Healthscope’s sale is a golden opportunity to learn from the past.
The imminent sale of Healthscope, one of Australia’s largest ever hospital groups, is an opportunity to decide private equity’s involvement in our health services, and a chance to reset standards by listening to patients.
For those in the driver’s seat of the sale, scrutinising the motivations of the new ownership, ensuring patient expectations are met and that doctors are attracted to those facilities must be central to the decision-making process.
Such opportunities are few and far between, and it would be a crying shame not to reflect honestly on where we (the sector) can collectively support better care.
Over the past five years, almost 100,000 patients have reported their hospital experiences and outcomes to Australia’s largest private-sector measurement platform – the Voice of the Patient.
Why? Because patient voices are the ones that matter most and best reflect where and how to improve.
Across all the experiences reported – from hundreds of hospitals nationwide – one theme prevails: the best healthcare focuses on value as judged by the patient.
Over a course of years, during Brookfield’s ownership of Healthscope, thousands upon thousands of patient responses consistently put the hospital group in the bottom tier of operators nationally.
At one point, it lagged almost 10 percentage points behind the highest rated private hospital group in the country on overall patient experience.

When it came to individual clinical categories, it lagged across some of the most important areas for private health insurers, including orthopaedic, general surgery, urology, obstetrics and cardiac services.

Australia has among the best standards of care of anywhere in the world. With it comes immense scrutiny and the responsibility for all stakeholders to strictly uphold patient value, experience and outcomes.
But when we asked patients if their views and concerns were listened to while in a Healthscope hospital; if they felt informed, cared for, confident in their safety or the treatment provided or the communication provided by their healthcare professionals; or if they felt they had been included in shared decision-making practices, their answers measured repeatedly and broadly below that of other peer groups.
Related
It’s therefore hard not to ponder whether private equity’s involvement in our second largest hospital group contributed to patient assessments and experiences. Indeed, few others than those directly involved in Healthscope’s operation will know.
But what is certain is that this question is being asked globally.
Earlier this year, the Journal of the American Medical Association published evidence from the US illustrating the damaging implications of private equity ownership across 73 hospitals.
Patients ranked those facilities lower for experience and sentiment, and as time went on, that decline became increasingly pronounced.
It concluded: “Patient care experience worsened after private equity acquisition of hospitals. These findings raise concern about the implications of private equity acquisitions on patient care experience at US hospitals.”
Brookfield’s exit from Healthscope is, therefore, a chance to review the implications of private equity on Australia’s hospitals and who we accept to deliver care.

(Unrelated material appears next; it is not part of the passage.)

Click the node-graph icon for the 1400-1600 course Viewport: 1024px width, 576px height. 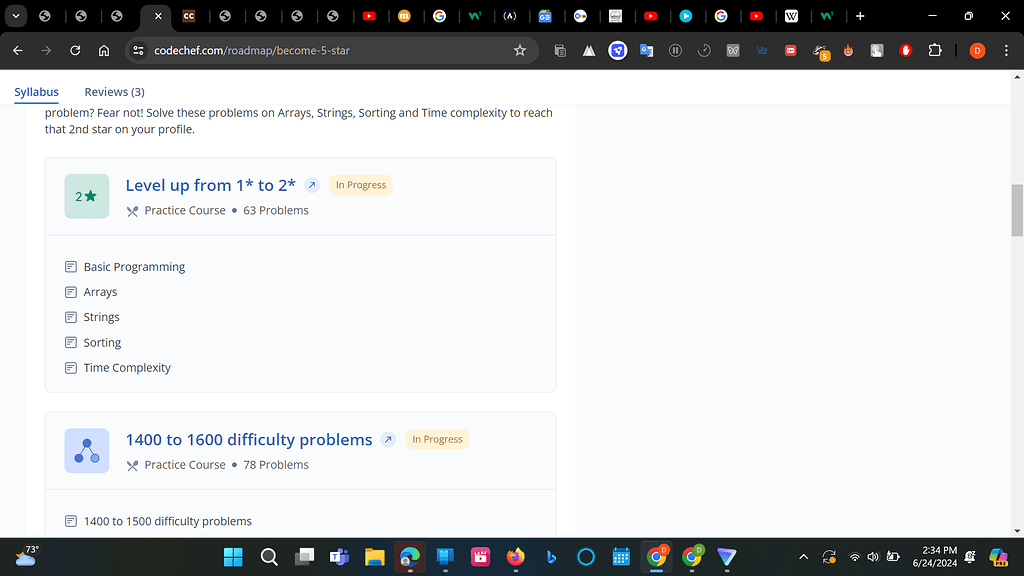pos(86,450)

The future owners of Healthscope’s business, therefore, have an incredibly important job on their hands.
The decision of who owns these hospitals cannot solely depend on who’s willing to pay the most.
It must also reflect honestly on whether they are going to play a positive role in the Australian healthcare system. We must not risk Australian healthcare being treated as a commodity business to shore up balance sheets.
For stakeholders across Australia’s health system – providers, payers and patients – it must be an opportunity to collaborate better to improve patient experience, optimise outcomes and enhance service quality supported by innovative funding models.
Andrew Sando is the CEO of the Australian Health Service Alliance, a member-owned, not-for-profit service organisation and the largest health insurance buying group in Australia.